Loi de santé : le Haut Conseil de la Santé Publique dresse un premier bilan mitigé | Le Quotidien du Médecin

Alors que le projet de loi de santé est encore entre les mains de la commission des affaires sociales de l’Assemblée nationale, le haut conseil de la santé publique (HCSP) a porté, à l’occasion du bilan de son action en 2014, un regard critique sur le contenu du texte. Le HCSP a en effet participé au conseil des sages, consulté avant la rédaction de la loi.

Si le Haut conseil est « satisfait de la mise en avant de la prévention et de la lutte contre les inégalités », comme l’explique son président le Pr Roger Salamon, elle s’inquiète cependant du fait que « la santé au travail et peu développée. Le fait que les services territoriaux de santé soient essentiellement chargés de l’organisation des soins, et pas assez de celle de la prévention est également préoccupant », note-t-il.

Lors de ce même bilan annuel, le HCSP a présenté deux publications : un rapport synthétique nommé « Santé en France, problème et politique », un véritable « Que sais-je » sur les politiques de santé publique destiné à tous ceux qui, sans être des spécialistes, doivent connaître les politiques de santé et les conditions dans lesquelles elles sont décidées en France : médecins, personnels des ARS, journalistes, etc.

Le HCSP regrette également que le projet de loi ne cherche pas à améliorer l’évaluation des différents plans de santé publique.
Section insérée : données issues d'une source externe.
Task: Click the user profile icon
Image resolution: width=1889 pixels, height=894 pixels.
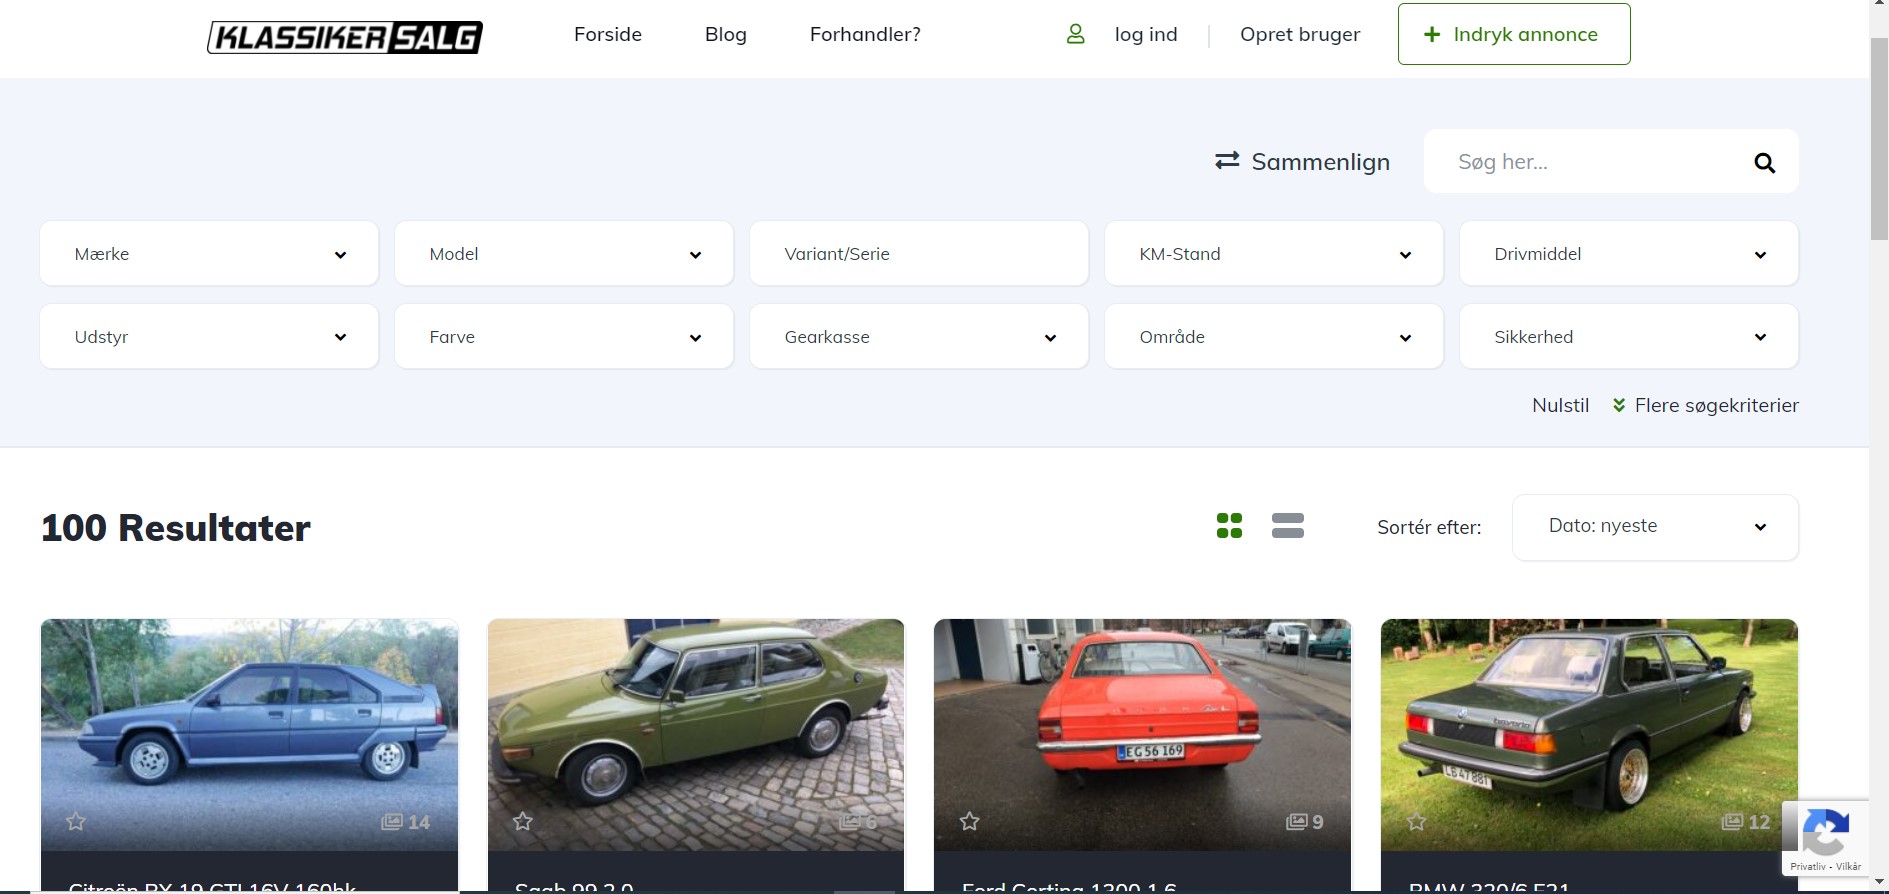Action: tap(1075, 34)
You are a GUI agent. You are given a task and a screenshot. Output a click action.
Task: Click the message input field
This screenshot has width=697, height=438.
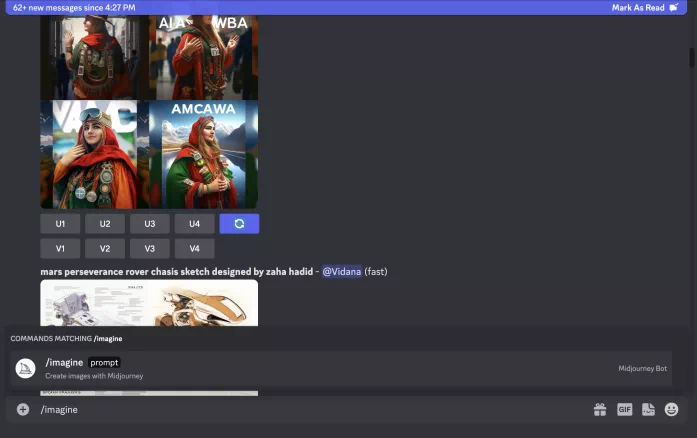[x=300, y=409]
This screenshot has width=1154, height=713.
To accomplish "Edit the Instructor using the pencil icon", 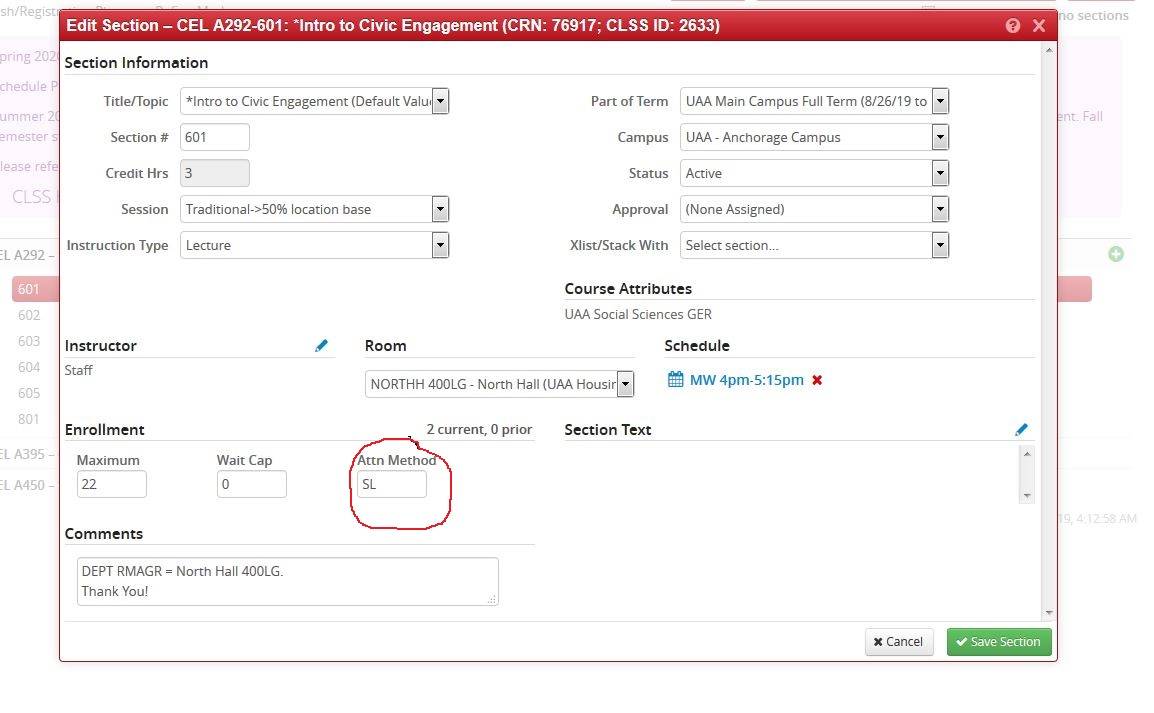I will [x=322, y=345].
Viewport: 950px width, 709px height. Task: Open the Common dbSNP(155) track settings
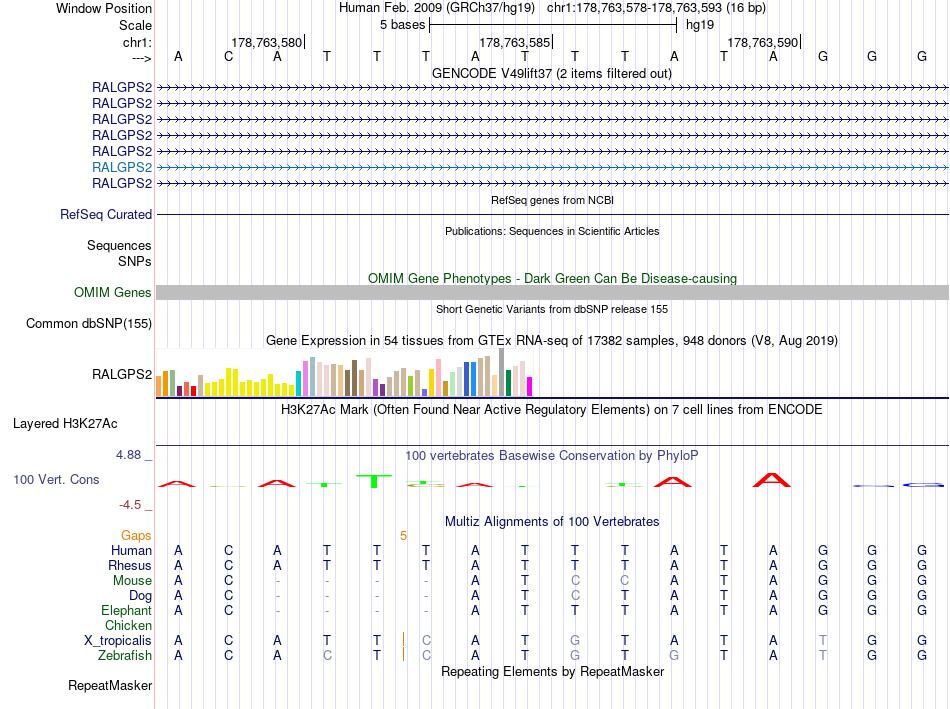89,324
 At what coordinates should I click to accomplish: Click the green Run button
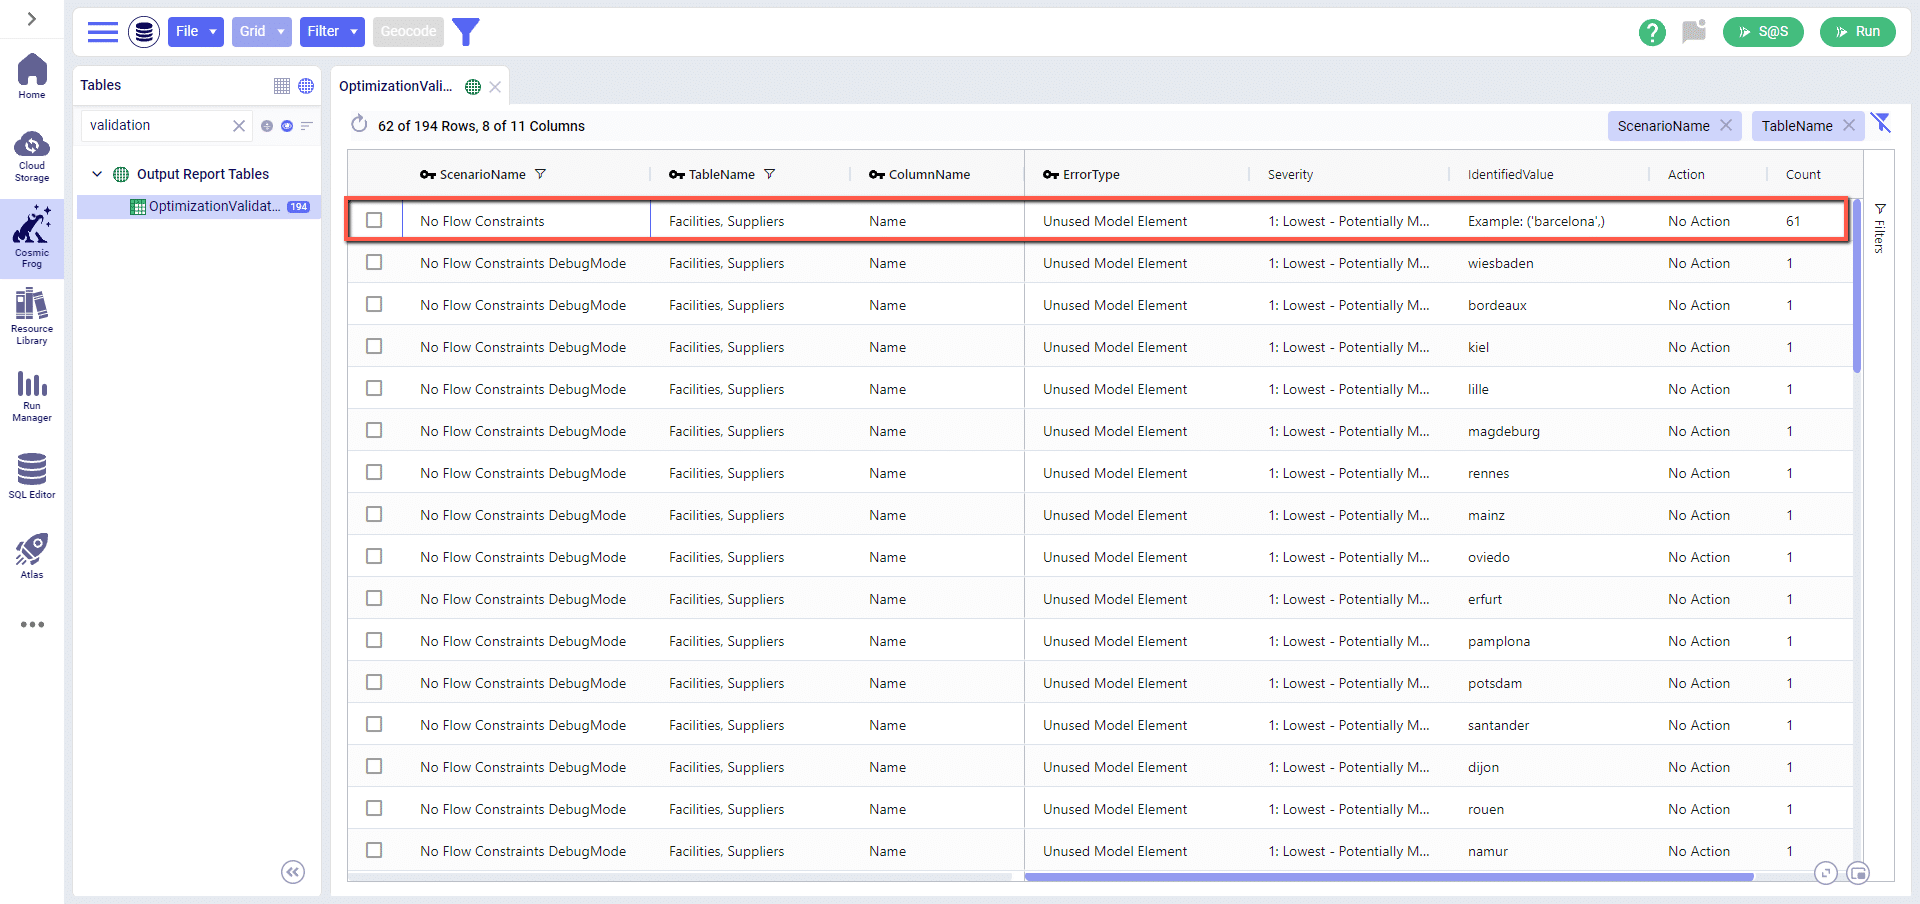[x=1857, y=32]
Des progrès à faire dans la prévention chez les jeunes

Depuis un an, le HCSP fait de la lutte contre les inégalités de santé « dès l’enfance » et de l’éducation des jeunes en matière de santé ses deux chevaux de bataille. Ces deux aspects aussi ne bénéficieraient pas d’un effort suffisamment appuyé par la loi de santé. « En ce qui concerne la politique de santé en direction des jeunes, tout le monde y croit, mais personne ne s’y met », s’emporte le Pr Didier Jourdan, président de la commission prévention, éducation et promotion de la santé du HCSP.

Pour ce directeur de l’École supérieure du professorat et de l’éducation Clermont-Auvergne, la principale bataille se livre au niveau de la prévention de l’alcool, de l’obésité et surtout du tabac chez les jeunes : « Nous sommes incapables, dans ce pays, d’obtenir à une génération sans fumeurs. Pourquoi est ce que 44 % des 15-30 ans fument chez nous contre 14 % des jeunes Australiens et 20 % des Anglais ? Les augmentations récentes du prix du tabac étaient trop modestes. » Le Pr Jourdan est aussi revenu sur la nécessaire systématisation du bilan de santé des enfants qui n’est, pour l’instant, réalisé que chez 60 % des enfants de 6 ans.

« Actuellement, seuls les médecins scolaires peuvent le faire. La médecin de ville, la médecine scolaire et les PMI doivent se coordonner pour améliorer cette couverture », a-t-il martelé. Les membres du HCSP ont également rappelé que, de manière générale, la rémunération à l’acte ne se prêtait pas à une politique de prévention efficace. « Il faudrait que l’assurance-maladie repense le financement de la prévention », estime le Pr Salamon.